Methods: Hospital and University Hospitals Consortium (UHC) databases were used to retrieve data on all patients admitted to our hospital with aneurysmal SAH during the last 4 years. The incidence of permanent ventricular shunt (VS) according to treatment modality used was evaluated.

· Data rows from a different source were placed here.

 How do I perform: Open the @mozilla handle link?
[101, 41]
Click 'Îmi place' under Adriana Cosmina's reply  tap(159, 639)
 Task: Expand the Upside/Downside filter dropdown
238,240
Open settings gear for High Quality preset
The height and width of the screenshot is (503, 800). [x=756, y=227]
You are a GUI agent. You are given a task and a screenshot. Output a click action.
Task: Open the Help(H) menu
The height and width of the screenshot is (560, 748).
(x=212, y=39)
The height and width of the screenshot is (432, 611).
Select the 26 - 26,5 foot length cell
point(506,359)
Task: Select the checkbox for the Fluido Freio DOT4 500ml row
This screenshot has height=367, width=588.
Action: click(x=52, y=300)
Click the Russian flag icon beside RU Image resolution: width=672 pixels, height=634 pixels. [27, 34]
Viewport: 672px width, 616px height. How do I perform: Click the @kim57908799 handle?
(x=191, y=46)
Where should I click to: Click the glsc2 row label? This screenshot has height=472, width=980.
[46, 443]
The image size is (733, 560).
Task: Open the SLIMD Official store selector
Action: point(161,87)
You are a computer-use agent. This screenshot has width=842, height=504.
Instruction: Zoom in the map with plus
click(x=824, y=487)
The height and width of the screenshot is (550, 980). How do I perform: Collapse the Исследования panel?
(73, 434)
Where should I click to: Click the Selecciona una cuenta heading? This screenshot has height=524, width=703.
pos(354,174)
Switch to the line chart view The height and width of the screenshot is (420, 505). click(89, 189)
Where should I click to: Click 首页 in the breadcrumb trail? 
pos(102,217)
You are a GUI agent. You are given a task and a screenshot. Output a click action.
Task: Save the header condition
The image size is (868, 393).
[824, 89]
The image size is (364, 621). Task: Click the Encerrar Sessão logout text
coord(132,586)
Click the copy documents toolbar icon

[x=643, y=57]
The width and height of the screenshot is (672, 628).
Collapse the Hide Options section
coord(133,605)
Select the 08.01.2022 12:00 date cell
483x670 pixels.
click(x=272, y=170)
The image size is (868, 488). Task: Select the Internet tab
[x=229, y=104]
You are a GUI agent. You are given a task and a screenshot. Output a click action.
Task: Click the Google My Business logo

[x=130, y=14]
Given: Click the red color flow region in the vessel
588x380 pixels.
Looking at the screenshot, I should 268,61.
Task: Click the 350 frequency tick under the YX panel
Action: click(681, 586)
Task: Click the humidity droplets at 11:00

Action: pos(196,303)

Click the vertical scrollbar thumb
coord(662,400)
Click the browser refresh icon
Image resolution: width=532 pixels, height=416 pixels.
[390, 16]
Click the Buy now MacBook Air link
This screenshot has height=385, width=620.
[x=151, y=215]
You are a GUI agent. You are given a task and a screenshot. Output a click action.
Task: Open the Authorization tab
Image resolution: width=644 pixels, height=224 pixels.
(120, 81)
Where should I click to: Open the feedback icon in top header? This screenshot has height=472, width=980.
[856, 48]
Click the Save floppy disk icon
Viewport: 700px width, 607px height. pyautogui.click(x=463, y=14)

Results: One hundred eighty-eight patients were admitted with aneurysmal SAH. Coiling was performed on 48 (26%) and clipping on 135 (73.8%) patients. Fifty-six (31%) patients required CSF diversion. External ventricular drain was placed in 30 (22.2%) clipped and 13 (27.1%) coiled patients (p = 0.5), and VS in 6 patients of the two treatment groups (4.4 versus 12.5%, respectively;p = 0.08). Patients requiring VS had longer UHC-expected hospital length of stay (LOS), as well as observed ICU and hospital LOS, compared to patients with temporary or no CSF diversion (24 /- 14 versus 15 /- 8, 20.5 /- 9 versus 11 /- 7, and 30 /- 13 versus 16 /- 11 days, respectively; p <= 0.01). In a logistic regression model, VS was independently associated with rebleeding, external ventricular drain placement, coiling, and UHC-expected LOS (odds ratios, 95% confidence interval 12.1, 2.3-62.6, 6.9, 1.6-30, 6.25, 1.3-29, and 1.1, 1.02-1.14, respectively).

Conclusions: One-third of patients admitted with aneurysmal SAH require temporary or permanent CSF diversion. Permanent shunting was found to be associated with coiling in our patient population.